Our work has revealed that a specific SNCA transcript isoform (dIRE-SNCA) is strongly associated with PD risk and progression. This dIRE-SNCA isoform is preferentially expressed in vulnerable dopaminergic neurons, correlates with worse motor and cognitive outcomes, and accelerates disease progression. Based on these findings, we propose to develop a splice isoform-selective antisense oligonucleotide (ASO) therapeutic to selectively suppress dIRE-SNCA. This precision-medicine approach directly targets a disease-driving mechanism while reducing the risk of off-target effects.
Hypothesis: We hypothesize that increased expression of the disease-associated dIRE-SNCA transcript drives PD progression by promoting excessive alpha-synuclein accumulation, neuronal dysfunction, and neurodegeneration. Selectively lowering dIRE-SNCA levels while preserving the normal isoform will slow disease progression and improve patient outcomes.
Study Design: We will develop and optimize an ASO therapeutic that selectively targets dIRE-SNCA, thereby reducing disease-driving alpha-synuclein production while preserving essential physiological functions of SNCA. The study consists of three key aims:
- Lead Optimization: Design and optimize ASOs that selectively knock down dIRE-SNCA.

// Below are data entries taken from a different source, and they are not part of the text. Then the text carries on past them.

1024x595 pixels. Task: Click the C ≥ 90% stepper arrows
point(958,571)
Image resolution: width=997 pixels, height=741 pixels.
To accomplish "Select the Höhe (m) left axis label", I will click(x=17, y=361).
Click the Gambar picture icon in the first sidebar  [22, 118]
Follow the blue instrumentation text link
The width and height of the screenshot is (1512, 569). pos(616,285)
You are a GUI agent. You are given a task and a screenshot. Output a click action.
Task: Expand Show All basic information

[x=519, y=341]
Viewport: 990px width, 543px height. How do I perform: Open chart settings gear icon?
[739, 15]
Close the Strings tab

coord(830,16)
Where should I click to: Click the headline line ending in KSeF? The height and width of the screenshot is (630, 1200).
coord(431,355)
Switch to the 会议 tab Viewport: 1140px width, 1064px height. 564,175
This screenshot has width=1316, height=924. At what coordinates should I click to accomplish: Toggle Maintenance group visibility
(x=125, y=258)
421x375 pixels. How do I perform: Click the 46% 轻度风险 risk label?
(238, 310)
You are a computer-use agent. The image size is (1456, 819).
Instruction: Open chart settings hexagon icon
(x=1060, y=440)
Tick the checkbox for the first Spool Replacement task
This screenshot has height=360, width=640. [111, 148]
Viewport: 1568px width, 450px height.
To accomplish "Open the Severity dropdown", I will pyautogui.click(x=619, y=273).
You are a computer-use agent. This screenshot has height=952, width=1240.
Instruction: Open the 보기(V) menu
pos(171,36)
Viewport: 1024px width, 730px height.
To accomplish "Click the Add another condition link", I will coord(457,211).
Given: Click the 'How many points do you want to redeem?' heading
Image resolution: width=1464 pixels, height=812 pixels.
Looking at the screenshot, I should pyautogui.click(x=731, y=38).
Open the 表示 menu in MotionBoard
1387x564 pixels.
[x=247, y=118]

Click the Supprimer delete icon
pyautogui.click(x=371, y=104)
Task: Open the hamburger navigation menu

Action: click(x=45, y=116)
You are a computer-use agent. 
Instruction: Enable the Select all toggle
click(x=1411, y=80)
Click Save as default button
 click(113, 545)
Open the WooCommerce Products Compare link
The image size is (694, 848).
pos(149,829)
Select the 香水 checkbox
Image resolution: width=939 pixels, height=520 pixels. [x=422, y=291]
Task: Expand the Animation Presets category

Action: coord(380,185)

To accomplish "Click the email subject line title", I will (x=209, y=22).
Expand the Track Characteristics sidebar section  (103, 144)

- Preclinical Validation: We will evaluate ASO-mediated knockdown of dIRE-SNCA in humanized SNCA mouse models and assess effects on α-synuclein mRNA levels, protein levels, aggregation, neuronal function, and disease progression markers.
- Clinical Biomarker & Patient Selection Strategy: We will use longitudinal clinical data from PPMI to define thresholds of dIRE-SNCA expression linked to rapid disease progression and establish a patient selection framework to identify those PD patients most likely to benefit from our therapy.
Impact on Diagnosis/Treatment of Parkinson’s disease: If successful, this approach will enable the first selective therapy for PD, addressing a genetically validated and clinically predictive driver of disease progression, SNCA. Based on our genetics work, this strategy has the potential to: Slow motor and cognitive decline in PD patients and avoid the risks of total SNCA knockdown, which may cause anemia and/or unintended effects on neuronal function. By directly targeting a disease-driving molecular signature, this therapy could transform the treatment landscape for PD, and the safety of this approach could unlock peripheral dosing strategies that would dramatically improve the patient experience.
Next Steps for Development: Upon successful completion of this study, we will be positioned to: advance lead molecules into IND-enabling studies, validate dIRE-SNCA biomarkers for use in clinical trials, and engage with regulatory agencies to establish a path for first-in-human trials targeting a genetically and clinically defined patient population.